Em São Paulo o ideal de trabalho e desenvolvimento econômico, urbano e social foi notável entre as décadas de 1940 e 1950, culminando com a comemoração do IV Centenário de Fundação da Cidade. Na região central prosperavam sofisticados estabelecimentos comerciais, como a Casa Alemã (Galeria Paulista), Sloper e Mappin. Ainda nesta região instalaram-se as principais instituições culturais – os palácios da Cinelândia, os teatros, as livrarias, a Biblioteca Mário de Andrade e Monteiro Lobato, e o Museu de Arte de São Paulo e Museu de Arte Moderna. Neste cenário de crescimento, rapidamente o casal Altschul reiniciou a vida com a produção de flores para chapéus que eram distribuídas nas lojas de moda. 

O cotidiano da cidade e do trabalho, e as atividades da família foram registrados por Gertrudes com uma câmera 35mm e as imagens editadas em álbuns. Este momento marca sua primeira aproximação com a fotografia, relação que será intensificada quando, no início da década de 1950, passará a frequentar as reuniões do Foto Cine Clube Bandeirante - FCCB, submetendo seus trabalhos à análise crítica e avaliação dos membros, que a aceitarão com a emissão da carteira de associado em julho de 1952. Neste ano, após uma viagem à Argentina, decide melhorar sua estrutura de trabalho ao adquirir uma câmera Contax e, mais tarde, uma Roleiflex, equipamentos com os quais obterá melhor qualidade técnica na captação e mobilidade na operação, assim como instala um laboratório em casa para desenvolver pesquisa com ampliações, como o contato, a solarização e as montagens. 

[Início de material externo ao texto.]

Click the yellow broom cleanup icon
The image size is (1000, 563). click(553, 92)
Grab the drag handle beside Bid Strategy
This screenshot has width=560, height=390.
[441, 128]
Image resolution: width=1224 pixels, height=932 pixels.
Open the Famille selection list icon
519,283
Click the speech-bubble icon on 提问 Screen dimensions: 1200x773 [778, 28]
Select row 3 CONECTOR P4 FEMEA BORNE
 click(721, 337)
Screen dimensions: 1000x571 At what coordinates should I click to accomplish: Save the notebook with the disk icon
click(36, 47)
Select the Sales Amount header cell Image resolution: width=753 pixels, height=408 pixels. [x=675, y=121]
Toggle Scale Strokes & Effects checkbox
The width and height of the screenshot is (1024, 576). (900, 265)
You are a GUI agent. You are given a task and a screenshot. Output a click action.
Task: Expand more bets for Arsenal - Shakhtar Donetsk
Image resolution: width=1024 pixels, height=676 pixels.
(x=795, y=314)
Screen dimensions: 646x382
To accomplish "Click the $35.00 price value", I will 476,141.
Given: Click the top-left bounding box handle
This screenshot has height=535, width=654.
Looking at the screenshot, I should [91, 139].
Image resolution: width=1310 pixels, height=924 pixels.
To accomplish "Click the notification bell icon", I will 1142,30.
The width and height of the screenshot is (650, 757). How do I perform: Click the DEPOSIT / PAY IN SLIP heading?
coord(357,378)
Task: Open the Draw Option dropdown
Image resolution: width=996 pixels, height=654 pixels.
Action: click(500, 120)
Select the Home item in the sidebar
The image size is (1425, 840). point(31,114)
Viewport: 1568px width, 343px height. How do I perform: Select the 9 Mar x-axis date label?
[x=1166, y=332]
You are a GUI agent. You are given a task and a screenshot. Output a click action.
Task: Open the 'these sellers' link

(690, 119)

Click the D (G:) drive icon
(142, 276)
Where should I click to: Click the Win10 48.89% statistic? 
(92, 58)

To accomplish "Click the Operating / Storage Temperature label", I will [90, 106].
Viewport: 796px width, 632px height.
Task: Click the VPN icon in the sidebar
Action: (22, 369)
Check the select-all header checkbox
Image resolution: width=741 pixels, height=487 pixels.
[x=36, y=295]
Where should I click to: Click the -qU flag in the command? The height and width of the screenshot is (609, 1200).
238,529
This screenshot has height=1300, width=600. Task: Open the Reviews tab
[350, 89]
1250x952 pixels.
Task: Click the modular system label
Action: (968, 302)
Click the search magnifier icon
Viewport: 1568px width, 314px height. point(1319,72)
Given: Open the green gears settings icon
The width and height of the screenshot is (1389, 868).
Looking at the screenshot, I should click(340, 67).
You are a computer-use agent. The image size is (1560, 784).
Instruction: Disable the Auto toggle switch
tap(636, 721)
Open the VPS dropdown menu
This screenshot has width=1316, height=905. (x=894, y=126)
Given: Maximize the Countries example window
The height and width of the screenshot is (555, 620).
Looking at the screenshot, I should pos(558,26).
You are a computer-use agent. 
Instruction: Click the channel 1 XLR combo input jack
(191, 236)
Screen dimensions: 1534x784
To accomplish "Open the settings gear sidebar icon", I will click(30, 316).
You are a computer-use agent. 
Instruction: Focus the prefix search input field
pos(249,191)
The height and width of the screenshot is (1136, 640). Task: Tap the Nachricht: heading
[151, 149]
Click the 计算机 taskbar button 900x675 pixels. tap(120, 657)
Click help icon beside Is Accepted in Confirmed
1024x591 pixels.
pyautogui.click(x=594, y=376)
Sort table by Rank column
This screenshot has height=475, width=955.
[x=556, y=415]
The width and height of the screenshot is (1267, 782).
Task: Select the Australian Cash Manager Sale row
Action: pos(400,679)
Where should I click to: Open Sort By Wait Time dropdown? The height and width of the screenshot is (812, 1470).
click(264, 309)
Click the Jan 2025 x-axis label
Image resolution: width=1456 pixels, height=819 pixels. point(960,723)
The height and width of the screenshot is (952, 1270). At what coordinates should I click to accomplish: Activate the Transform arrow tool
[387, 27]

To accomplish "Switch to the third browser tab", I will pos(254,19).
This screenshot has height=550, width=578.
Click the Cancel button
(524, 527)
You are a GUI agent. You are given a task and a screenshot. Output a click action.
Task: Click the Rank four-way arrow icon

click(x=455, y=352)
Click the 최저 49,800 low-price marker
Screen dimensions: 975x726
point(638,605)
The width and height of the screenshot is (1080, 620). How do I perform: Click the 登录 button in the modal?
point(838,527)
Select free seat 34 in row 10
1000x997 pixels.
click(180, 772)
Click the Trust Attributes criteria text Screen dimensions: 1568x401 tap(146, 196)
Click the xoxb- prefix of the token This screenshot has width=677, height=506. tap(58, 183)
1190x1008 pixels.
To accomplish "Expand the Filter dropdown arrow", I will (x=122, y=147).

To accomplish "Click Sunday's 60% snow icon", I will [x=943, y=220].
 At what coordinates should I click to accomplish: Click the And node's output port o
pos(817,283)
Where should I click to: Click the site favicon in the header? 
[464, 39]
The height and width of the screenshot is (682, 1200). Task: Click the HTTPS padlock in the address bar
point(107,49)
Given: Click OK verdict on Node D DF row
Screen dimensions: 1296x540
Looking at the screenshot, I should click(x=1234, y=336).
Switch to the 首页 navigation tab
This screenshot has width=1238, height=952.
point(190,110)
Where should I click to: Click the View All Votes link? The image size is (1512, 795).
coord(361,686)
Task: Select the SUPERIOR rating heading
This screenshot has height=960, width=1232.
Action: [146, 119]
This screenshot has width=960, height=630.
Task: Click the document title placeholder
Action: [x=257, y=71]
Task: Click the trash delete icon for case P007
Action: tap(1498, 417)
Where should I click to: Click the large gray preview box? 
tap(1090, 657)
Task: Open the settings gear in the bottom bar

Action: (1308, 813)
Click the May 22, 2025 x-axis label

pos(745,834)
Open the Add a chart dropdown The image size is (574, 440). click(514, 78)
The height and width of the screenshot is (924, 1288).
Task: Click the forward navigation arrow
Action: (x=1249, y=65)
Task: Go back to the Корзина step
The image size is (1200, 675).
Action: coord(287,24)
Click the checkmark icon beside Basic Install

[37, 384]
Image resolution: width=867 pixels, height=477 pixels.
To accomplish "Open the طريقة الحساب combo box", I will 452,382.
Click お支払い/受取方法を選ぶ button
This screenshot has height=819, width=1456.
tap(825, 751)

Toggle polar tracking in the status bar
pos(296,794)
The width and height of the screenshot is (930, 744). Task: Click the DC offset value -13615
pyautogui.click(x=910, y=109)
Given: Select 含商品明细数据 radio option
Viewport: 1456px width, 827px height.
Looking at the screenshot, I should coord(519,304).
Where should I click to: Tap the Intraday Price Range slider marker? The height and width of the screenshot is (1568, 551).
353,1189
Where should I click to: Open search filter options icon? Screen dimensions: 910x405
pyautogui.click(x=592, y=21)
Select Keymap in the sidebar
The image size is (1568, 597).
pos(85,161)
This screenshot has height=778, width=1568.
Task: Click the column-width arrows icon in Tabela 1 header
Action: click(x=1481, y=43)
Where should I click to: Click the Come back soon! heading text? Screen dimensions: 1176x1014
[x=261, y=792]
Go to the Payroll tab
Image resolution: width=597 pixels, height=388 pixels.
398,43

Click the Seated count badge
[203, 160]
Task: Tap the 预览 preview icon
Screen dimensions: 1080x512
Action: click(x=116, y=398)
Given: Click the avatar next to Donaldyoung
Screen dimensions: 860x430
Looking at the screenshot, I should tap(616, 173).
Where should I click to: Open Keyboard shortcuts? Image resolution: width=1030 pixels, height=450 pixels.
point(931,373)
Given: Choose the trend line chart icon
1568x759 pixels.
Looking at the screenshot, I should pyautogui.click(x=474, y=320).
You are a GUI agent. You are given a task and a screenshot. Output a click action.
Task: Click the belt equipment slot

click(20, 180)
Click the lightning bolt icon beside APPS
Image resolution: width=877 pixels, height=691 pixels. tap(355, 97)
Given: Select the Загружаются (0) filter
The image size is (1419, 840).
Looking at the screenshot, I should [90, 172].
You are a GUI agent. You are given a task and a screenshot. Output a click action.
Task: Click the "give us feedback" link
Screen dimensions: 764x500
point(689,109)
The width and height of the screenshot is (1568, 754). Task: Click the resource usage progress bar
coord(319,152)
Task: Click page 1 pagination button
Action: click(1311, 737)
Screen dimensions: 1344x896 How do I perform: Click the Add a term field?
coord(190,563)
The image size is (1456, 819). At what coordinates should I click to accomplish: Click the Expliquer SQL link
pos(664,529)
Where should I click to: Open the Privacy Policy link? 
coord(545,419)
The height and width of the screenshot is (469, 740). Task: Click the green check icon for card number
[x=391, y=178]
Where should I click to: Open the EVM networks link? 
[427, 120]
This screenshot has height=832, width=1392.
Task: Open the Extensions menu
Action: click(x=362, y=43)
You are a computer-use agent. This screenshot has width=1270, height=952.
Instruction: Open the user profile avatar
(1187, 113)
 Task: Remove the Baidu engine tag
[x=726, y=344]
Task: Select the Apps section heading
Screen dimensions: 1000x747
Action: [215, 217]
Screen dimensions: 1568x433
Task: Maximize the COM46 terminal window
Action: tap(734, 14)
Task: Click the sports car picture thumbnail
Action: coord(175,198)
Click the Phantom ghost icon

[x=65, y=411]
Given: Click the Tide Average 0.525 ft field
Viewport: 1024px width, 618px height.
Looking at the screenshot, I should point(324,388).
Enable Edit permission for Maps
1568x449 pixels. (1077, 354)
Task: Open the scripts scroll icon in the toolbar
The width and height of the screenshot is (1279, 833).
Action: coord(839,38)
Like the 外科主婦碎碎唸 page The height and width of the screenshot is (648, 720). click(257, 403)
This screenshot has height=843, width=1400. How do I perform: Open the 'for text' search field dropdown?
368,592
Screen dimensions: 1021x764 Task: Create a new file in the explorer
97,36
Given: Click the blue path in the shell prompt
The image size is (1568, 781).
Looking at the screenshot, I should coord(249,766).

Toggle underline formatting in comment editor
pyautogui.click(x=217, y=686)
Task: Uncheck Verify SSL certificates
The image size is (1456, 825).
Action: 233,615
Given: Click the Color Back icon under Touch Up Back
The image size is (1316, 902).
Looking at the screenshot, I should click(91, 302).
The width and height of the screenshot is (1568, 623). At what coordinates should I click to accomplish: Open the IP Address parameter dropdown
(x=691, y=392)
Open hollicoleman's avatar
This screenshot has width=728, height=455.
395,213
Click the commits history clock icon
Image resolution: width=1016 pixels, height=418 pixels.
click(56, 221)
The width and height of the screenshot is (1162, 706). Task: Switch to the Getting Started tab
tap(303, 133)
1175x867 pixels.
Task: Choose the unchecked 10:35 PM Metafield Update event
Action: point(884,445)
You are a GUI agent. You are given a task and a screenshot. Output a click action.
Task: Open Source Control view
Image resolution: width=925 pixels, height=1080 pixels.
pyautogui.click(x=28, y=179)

Embora não tenha deixado relatos escritos sobre seu processo criativo, os arquivos de negativos permitem compreender o embate entre o plano aberto, quase sempre voltado à captação de cenas urbanas, e a restrição do plano de enquadramento, possibilitando exercitar ângulos, geometrismos e formas projetar a iluminação e as sombras, além da construção de cenas em table top. Em ambos os casos, entretanto, o formalismo característico do pensamento moderno da fotografia paulista mostra-se hegemônico. 

A produção de Gertrudes coincide com a fase de institucionalização da fotografia paulistana. Em 1947 o Museu da Arte Moderna de São Paulo organiza a exposição de Tomaz Farkas e em 1950 Geraldo de Barros expõe no Museu de Arte de São Paulo. Nos anos seguintes sua produção é reconhecida com a publicação de trabalhos no Boletim no 84 e no Anuário de 1957 do FCCB. Participa ativamente do circuito de exposições fotográficas, como o 2º Salão de Arte Fotográfica organizado pelo Foto-Cine Clube de Jaboticabal (1954, recebendo a menção honrosa), o 1º Salão Nacional de Arte Fotográfica de Santos (1955, obtendo o diploma de honra), 6º Salão de Arte organizado pela Sociedade Fluminense de Fotografia (1957, recebendo honra ao mérito) além do Salão Internacional de Arte Fotográfica na Galeria Prestes Maia e da Photokina - Exposição Internacional de Fotografia e Cinema de Colônia, Alemanha, em 1955. 

A morte prematura aos 58 anos interrompe a progressão das atividades na fotografia em 1962. Os documentos e o arquivo de negativos foram preservados por Ernst Altschul, que agora, em uma ação conjunta entre o Estúdio Madalena e o Museu da Cidade de São Paulo, sob curadoria de Isabel Amado, organizam sua primeira exposição individual na Casa da Imagem.